Another contemporary of Artemus Ward's whom I met was a stooping, elderly village man who walked with a cane. I called at his house in the evening, and I called early because I had been told that he "went to bed Iwith the chickens." We sat in his kitchen in the gradually increasing dusk of the twilight.

"Yes, I knew Charles Brown," he said, "and I helped lower him into the ground. His body was brought here about the beginning of summer from England in a metallic casket all sealed and soldered up. The casket was cut open at his mother's request, and we see it was Charles inside. There was a funeral at the house, attended by a few of the neighbors, and then we went to the cemetery at South Waterford. We didn't have a hearse, but used a two-seated spring wagon, as was the custom here. By taking out the seats room was made for the box, and the driver would sit up on that. The others went in their own teams.

"When Charles was here on his summer visits he didn't do nothin' except have a good time. He was a lazy critter, and he would lay around on the grass or go to ride or do anything he see fit. It was a kind of a restful vacation, I should call it, but after he went into the show business I guess he may have worked some getting ready for the winter campaign. He was a bright, witty feller-no mistake about that. He had a vein of wit that all the Browns had. Cyrus, his brother, he was pretty cute, too.

"To go from here back to New York Charles would drive 11 miles to the

railroad and go by train down to Portland, where he'd take the boat for Boston. Once he was going on board the boat after he'd been having a little too festive a time, and he ran down the gangplank and across the deck and threw up over the rail. When he'd relieved himself he said to the feller who was with him, 'It always makes me sick to be on shipboard.'

"Another time he went on to the boat in the evening, just before the time for it to start. He'd been eating heartily and celebrating some with his friends, and he went right to bed in his stateroom. The next morning a man who was traveling with him asked him how he'd slept.

"Not very well,' he said. 'I'm always sick going around Cape Elizabeth.'

"But the boat hadn't left the dock on account of the weather being rough.

"Charles was a poor, sick feller when he left here to go to England, and he hadn't ought to have made such a trip. That wound him up in the show business.

"We thought he'd have considerable property, and he did will away a good deal, but nobody could find it. Where it had gone to I don't know, but there was roughish fellers in those days as well as now. They'd steal the eyes out of your head if they could.
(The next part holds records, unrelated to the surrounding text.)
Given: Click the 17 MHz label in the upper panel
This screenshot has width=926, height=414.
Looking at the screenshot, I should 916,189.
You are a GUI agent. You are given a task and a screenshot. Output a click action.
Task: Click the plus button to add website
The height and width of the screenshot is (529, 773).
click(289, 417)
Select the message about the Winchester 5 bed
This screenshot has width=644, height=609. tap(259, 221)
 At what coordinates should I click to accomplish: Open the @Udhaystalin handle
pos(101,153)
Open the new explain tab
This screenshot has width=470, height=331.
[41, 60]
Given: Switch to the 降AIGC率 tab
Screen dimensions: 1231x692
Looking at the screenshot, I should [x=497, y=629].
"The trouble with both Charles and Cyrus was that they drank. Whisky ruined 'em. That was what was the matter with 'em. I tell you, whisky is good in some cases, but I don't believe it helped them fellers any. They'd have lived longer without it.

"You'd better see Mr. Wheeler. He was raised here on the Flat right beside of Charles, and knew him well. He's a feller well booked up, too, and can give some light on this subject."
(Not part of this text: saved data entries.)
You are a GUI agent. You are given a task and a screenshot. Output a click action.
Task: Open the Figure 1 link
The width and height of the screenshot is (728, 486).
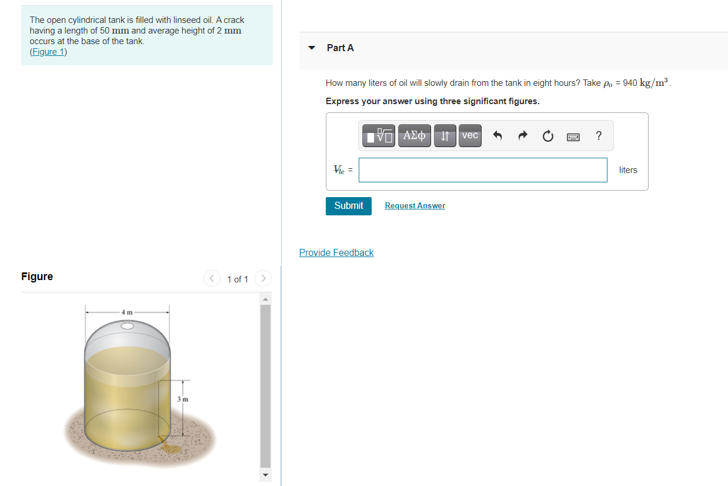pyautogui.click(x=47, y=51)
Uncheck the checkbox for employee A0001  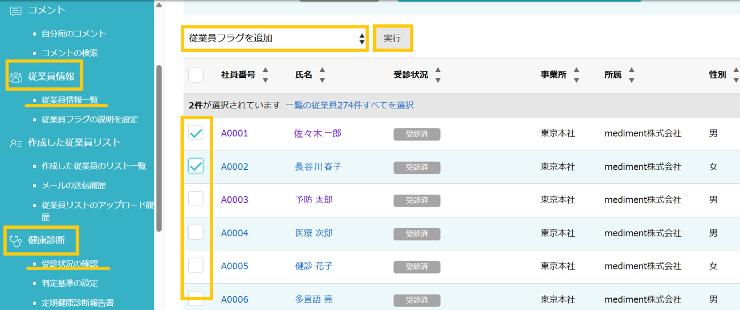(x=196, y=133)
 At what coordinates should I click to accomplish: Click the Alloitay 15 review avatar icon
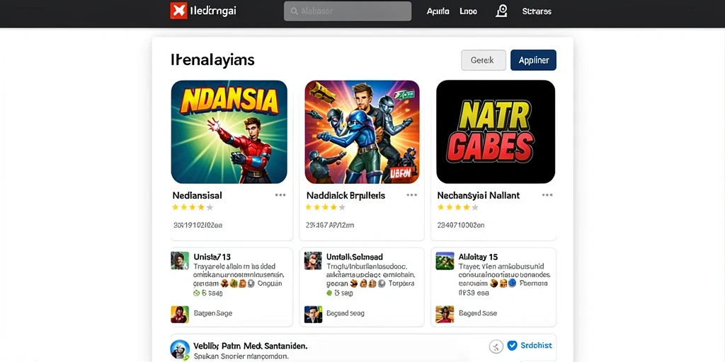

The next morning I found Mr. Wheeler in his barn getting out some barrels in preparation for apple-picking, and there I interveiwed him. "I ain't any chicken," he said, "and it is a long time since Charles Brown and I were boys together. One thing he used to do was to get up a circus in their barn.

They had an old crumple-horn cow that he'd dress up in great shape in blankets of different colors for an elephant, and he'd tell us the elephant's good qualities. The cow didn't like it, but the rest of us did. The calves and the dogs and cats served for other strange animals. Charles acted as clown, and he made a pretty good one. He had some assistants who were acrobats, or thought they were.
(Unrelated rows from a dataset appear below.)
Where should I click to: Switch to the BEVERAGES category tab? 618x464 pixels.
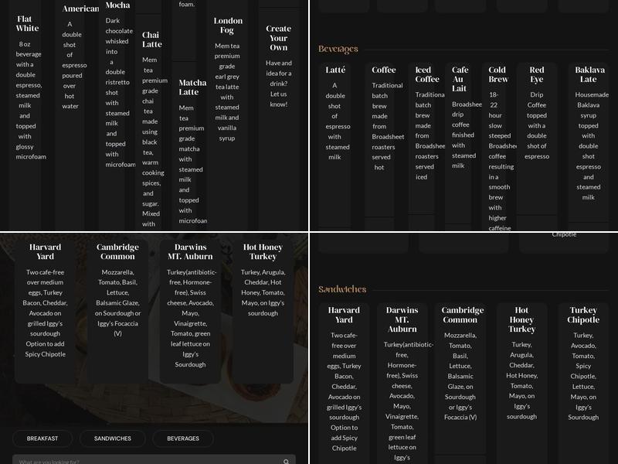[183, 438]
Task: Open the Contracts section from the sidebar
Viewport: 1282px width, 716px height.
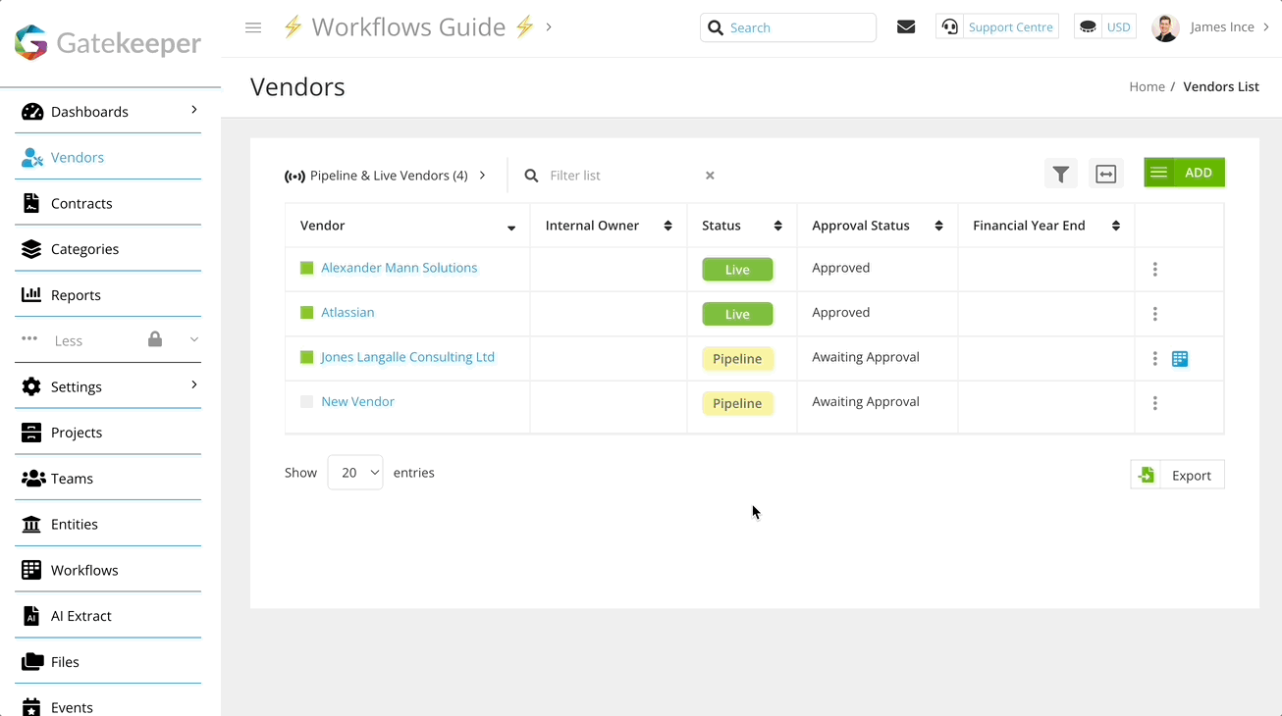Action: point(81,203)
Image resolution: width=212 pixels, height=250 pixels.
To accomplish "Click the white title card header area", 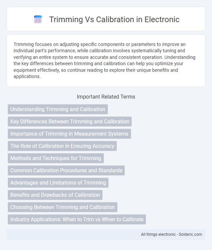I will pyautogui.click(x=106, y=19).
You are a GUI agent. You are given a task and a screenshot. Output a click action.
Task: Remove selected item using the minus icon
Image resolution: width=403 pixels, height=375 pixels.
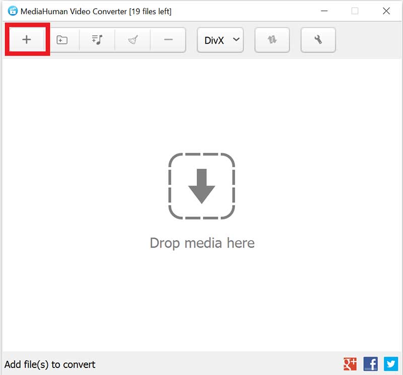pyautogui.click(x=167, y=40)
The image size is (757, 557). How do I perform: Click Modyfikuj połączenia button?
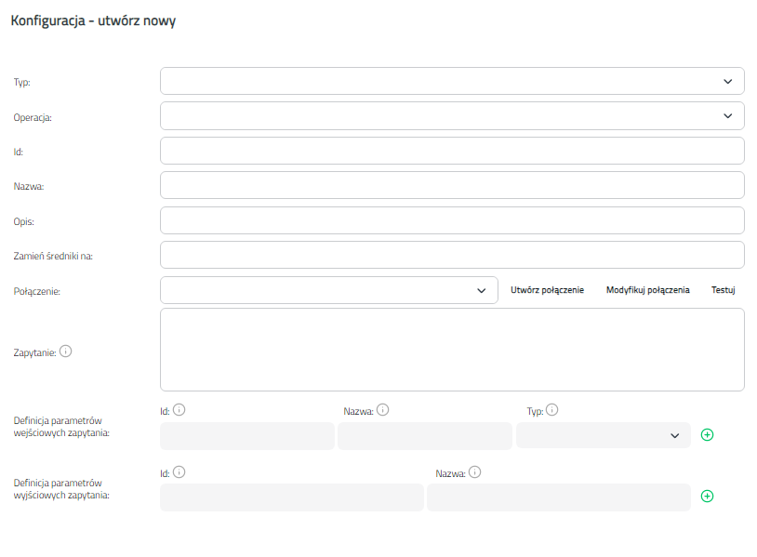(648, 290)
"He was full of his fun, but there was nothing vicious about him. He simply liked to do things that would raise a laugh. At school he was always playing jokes on the rest of the scholars, and was a terrible torment to them. Of course he'd get called down once in a while for his pranks, but the teachers liked him. Every one liked him all through life.

"William Allen sat in the seat right in front of him. William was a good scholar, but kind of a sleepy fellow. He'd sit with his head bowed forward studying. Charles was always dabbling with ink, and one day he took up his ink bottle and poured the contents down the back of William's neck. I saw that performance. The ink ran down on the floor into the cracks under the seats, and when I was in the old school house as much as 25 years later the stains were still there. The building stands yet up here side of the road, but is now a carpenter's shop.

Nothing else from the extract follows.